## Prompt
Each record should be retyped word for word.

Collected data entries

______

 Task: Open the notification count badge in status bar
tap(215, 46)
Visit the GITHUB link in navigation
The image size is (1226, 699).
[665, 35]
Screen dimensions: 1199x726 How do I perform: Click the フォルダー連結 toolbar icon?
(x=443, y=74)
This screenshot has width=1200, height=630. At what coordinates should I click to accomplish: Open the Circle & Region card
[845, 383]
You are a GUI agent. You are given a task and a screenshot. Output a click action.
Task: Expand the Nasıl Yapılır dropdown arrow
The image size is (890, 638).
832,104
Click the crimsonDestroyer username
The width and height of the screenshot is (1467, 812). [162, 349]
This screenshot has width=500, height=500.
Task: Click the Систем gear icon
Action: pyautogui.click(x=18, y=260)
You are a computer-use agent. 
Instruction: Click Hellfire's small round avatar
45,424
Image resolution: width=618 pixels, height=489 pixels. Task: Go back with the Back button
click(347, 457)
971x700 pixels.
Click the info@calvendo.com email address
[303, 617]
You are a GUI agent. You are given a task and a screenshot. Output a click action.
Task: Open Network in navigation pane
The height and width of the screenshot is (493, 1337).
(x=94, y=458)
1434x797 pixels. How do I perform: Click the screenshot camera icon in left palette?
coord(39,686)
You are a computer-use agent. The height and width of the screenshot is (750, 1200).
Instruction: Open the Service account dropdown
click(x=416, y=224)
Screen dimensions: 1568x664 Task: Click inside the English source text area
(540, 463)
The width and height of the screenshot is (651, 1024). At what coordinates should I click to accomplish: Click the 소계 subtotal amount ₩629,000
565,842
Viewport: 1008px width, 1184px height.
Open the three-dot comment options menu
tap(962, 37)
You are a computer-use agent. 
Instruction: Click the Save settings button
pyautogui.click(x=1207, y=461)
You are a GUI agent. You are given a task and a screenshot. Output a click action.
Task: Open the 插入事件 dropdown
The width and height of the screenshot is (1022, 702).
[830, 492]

______

## Answer section
 Task: Open the notification count badge in status bar
tap(215, 46)
Visit the GITHUB link in navigation
The image size is (1226, 699).
[665, 35]
Screen dimensions: 1199x726 How do I perform: Click the フォルダー連結 toolbar icon?
(x=443, y=74)
This screenshot has width=1200, height=630. At what coordinates should I click to accomplish: Open the Circle & Region card
[845, 383]
You are a GUI agent. You are given a task and a screenshot. Output a click action.
Task: Expand the Nasıl Yapılır dropdown arrow
The image size is (890, 638).
832,104
Click the crimsonDestroyer username
The width and height of the screenshot is (1467, 812). [162, 349]
This screenshot has width=500, height=500.
Task: Click the Систем gear icon
Action: pyautogui.click(x=18, y=260)
You are a computer-use agent. 
Instruction: Click Hellfire's small round avatar
45,424
Image resolution: width=618 pixels, height=489 pixels. Task: Go back with the Back button
click(347, 457)
971x700 pixels.
Click the info@calvendo.com email address
[303, 617]
You are a GUI agent. You are given a task and a screenshot. Output a click action.
Task: Open Network in navigation pane
The height and width of the screenshot is (493, 1337).
(x=94, y=458)
1434x797 pixels. How do I perform: Click the screenshot camera icon in left palette?
coord(39,686)
You are a computer-use agent. The height and width of the screenshot is (750, 1200).
Instruction: Open the Service account dropdown
click(x=416, y=224)
Screen dimensions: 1568x664 Task: Click inside the English source text area
(540, 463)
The width and height of the screenshot is (651, 1024). At what coordinates should I click to accomplish: Click the 소계 subtotal amount ₩629,000
565,842
Viewport: 1008px width, 1184px height.
Open the three-dot comment options menu
tap(962, 37)
You are a computer-use agent. 
Instruction: Click the Save settings button
pyautogui.click(x=1207, y=461)
You are a GUI agent. You are given a task and a screenshot. Output a click action.
Task: Open the 插入事件 dropdown
The width and height of the screenshot is (1022, 702).
[830, 492]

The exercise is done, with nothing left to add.